Before we get started, please, for the love of stuffing, don’t make the mistake of viewing ThanksKilling 3. The 2012 crowdfunded sequel is in no means funny, and is not the film we’re going to discuss here. It may have had a budget 32 times the size of the original (literally), but it is also exactly 32 times less funny. 

The original ThanksKilling is the tale of five college kids who are terrorized)?) by a killer turkey that spouts glib one-liners whilst dealing death by any number of means.
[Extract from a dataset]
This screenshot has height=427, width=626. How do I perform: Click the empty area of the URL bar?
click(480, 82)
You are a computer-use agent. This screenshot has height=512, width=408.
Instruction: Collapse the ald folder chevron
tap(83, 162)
If undead poultry gets your goose or your gander, or if you prefer your bad movies to be thematically appropriate, then this is without a doubt the movie for this week.
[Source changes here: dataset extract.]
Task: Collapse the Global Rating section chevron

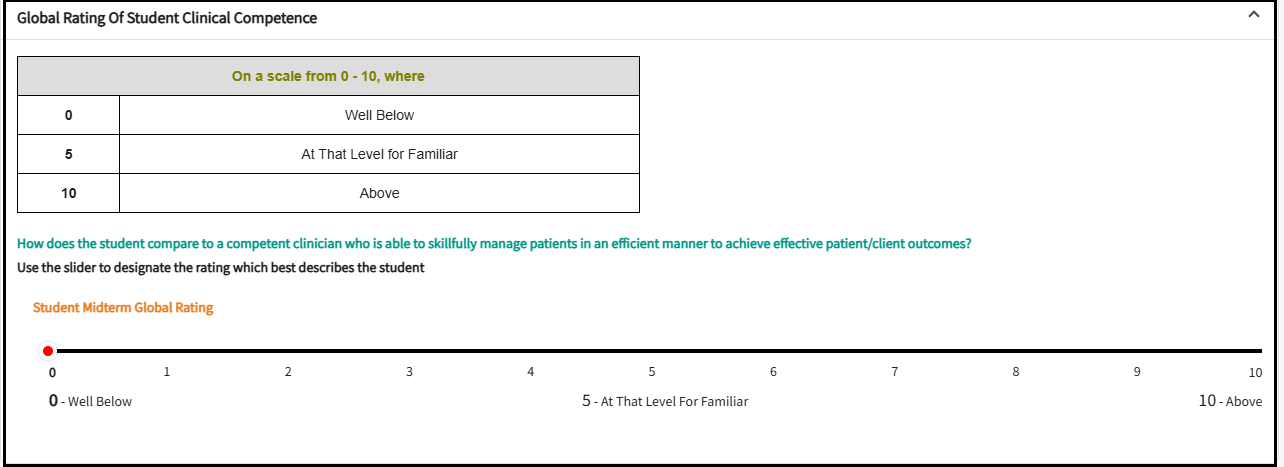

Recommended uses include viewing for pre-gaming on Blackout Wednesday, or to bring your warring family back together post-Thanksgiving dinner.

ThanksKilling
Directors: Jordan Downey
Release Date: December 8, 2008
Rated: NR
Bad Movie Grade: B+
Where to Watch: Amazon

As with most entries in the series, I try not to spoil the experience prior to viewing. By providing a smattering of tidbits I hopefully provide enough here to entice you to view the movie yourself. But be warned, this movie opens on a set of boobs that prove to belong to an inexplicably topless pilgrim in the year 1621 “moments after the very first Thanksgiving.” This is likely as fair a litmus test as you’ll find to decide whether or not to watch.

COME FOR THE:

  • Lashie, a more loyal dog was never known.
  • Hillbilly heroes that trump stereotypes (a la Tucker and Dale vs Evil).
  • Possibly one of the weirder and more inappropriate sex scenes ever committed to video.
  • Bromance cutaways that are epic in execution and wildly out of place.

STAY FOR THE:

  • Insane self-awareness that takes bad acting and bad writing and makes them seem somewhat acceptable.
  • Hilarious indifference to the horrible deaths and maiming of friends and loved ones.
  • Out of nowhere bouts of animation (that’s not half-bad).
  • Extra small, gravy-flavored condoms.

FUCK

  • There’s plenty of incredibly awkward insinuations amongst the five college coeds, all within blatant earshot of each other. It’s part of the movie’s self-aware nature.
  • It’s also implied that Johny and Kristen have an incredibly brief (and we’ll magnanimously declare) passionate bout.

MARRY

  • There’s one declaration for divorce in a decidedly tasteful fashion — this one will make you rethink drinking any coffee you didn’t brew yourself.

KILL

  • PETA couldn’t have signed off on this one as at least one adorable dog and one utterly cute baby bunny bite the big one.
  • One topless pilgrim.
  • Most everyone else we’re introduced to: this is one serial poltrygeist.

UBER DIALOG

  • “Hey guys, I just thought of something. My dad has a huge collection of books. I’m sure he has something on killer turkeys.” 
  • “No shit it’s not going to be easy. He was necromanced by one of the most powerful Indians in history.”
  • “Yeah, you’re right. He’s got to be dead. Unless, he fell into some radioactive waste. What are the odds of that happening, right?” — A nice tie-in to the previously reviewed Zombeavers, which also dealt with undead animals exposed to radioactive waste.
  • “Nice tits, bitch!” — Because it’s what any undead turkey would say to a topless pilgrim woman.